Atsuko’s head started to reel. “A
unit
, you said? How big is it, then?”

“That’s the point.” Atsuko’s surprise seemed to suddenly excite Tokita. “It’s about the same size as a calculator. Once I’ve finalized the principle, I’ll be able to make it infinitely compact. The other day I was hacking into computers to see what other people had invented, when I accidentally accessed the biology department of some university. There I pocketed some samples that were being researched by some bloke doing bionics. I was amazed to see all that stuff, so I applied it to make a basic element that can process practically anything! If we used it for our devices, we could make them as small as we liked!”

“By which I suppose you mean biological elements? The ones that permit self-assembly of proteins? And how much smaller are they than the silicon chips currently being used?”

“Well, they’re a hundred ångström each, so, er, their memory capacity would be ten million times that of a silicon chip. I should think.”

Atsuko gazed at Tokita. “You’re a genius. That’s what you are. Think of the stir this’ll cause when it’s announced!”

Bashful as ever, Tokita looked out at the gardens once more. “Actually, I hope it won’t be announced. I mean, of course I’m glad you’re surprised, but I’m not interested in what the rest of the world thinks. Some people yak on about nothing else once their work has been recognized. And usually that’s the end of the road for them.”

Atsuko went to hug Tokita from behind again. “That’s exactly what a genius would say.”

They remained in that pose for some time, until Atsuko could feel Tokita’s body stiffen with tension through her breasts. He obviously wanted to say something but couldn’t find the words to express it.

“What is it?” asked Atsuko.

“Well … You remember when I was just an assistant, when we were developing these things, and you came into my dream? And I thought, well, it’s just a dream after all, so I could easily, you know, make love to you?”

Atsuko laughed. “I remember. But you only thought it, didn’t you.”

“I’ve often had that dream since then.”

“And do you make love to me every time?”

“I can’t. Even though I know it’s a dream, I just can’t. What’s it called? That kind of resistance. ‘Reason within a dream,’ wasn’t it?”

“No. ‘Reason within a dream’ means thinking you can do something just because it’s a dream.
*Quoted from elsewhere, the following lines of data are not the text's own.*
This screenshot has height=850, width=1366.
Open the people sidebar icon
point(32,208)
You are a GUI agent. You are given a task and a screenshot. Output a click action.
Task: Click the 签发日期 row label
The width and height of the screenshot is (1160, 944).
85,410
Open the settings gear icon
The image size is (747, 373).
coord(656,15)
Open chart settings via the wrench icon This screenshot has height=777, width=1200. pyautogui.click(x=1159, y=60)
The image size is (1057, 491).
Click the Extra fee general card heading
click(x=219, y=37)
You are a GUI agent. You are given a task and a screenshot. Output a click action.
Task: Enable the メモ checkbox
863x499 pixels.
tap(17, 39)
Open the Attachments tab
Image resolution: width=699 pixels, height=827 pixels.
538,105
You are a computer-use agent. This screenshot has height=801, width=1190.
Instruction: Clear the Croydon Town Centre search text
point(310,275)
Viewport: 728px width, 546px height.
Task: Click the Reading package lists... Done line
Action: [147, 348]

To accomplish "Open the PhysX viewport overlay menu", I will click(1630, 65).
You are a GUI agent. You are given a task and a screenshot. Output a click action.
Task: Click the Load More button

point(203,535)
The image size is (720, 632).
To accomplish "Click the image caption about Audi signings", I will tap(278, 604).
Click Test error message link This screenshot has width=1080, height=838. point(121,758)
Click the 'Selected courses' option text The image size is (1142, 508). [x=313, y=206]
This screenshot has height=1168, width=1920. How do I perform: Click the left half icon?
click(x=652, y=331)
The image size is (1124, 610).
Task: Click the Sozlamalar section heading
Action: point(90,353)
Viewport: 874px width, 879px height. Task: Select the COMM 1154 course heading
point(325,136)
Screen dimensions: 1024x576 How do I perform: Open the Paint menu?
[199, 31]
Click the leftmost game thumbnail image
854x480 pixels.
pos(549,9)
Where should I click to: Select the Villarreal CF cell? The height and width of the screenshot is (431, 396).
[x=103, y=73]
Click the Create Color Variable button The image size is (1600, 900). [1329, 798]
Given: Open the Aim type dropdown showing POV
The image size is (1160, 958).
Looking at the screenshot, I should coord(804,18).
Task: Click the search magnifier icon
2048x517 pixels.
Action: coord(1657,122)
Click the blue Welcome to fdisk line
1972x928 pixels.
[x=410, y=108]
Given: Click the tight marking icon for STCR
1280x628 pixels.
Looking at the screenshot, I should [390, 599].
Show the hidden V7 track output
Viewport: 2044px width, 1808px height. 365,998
The inhibition that prevents you from doing it is what I call ‘
dreason
’ – dream reason.”

“Do you think it’s because I love you?”

Atsuko embraced Tokita so firmly that her arms sank into the soft flesh of his belly. “Yes. So why don’t you just come out and say it? Say you love me!”

“I can’t. Whenever I try, all I can think of is Beauty and the Beast. Like earlier today.”

“Well, we know each other’s feelings. We don’t have to say anything. But if we did say it, would it have to come from me? It could, if you liked. On a rational level I want to deny you, despise you for your obesity, your lack of self-control. And your face is no oil painting. I often think that, if we were to marry, the incongruity of our looks would be just too awful. But I love you so much I can’t help it. You know that, don’t you?”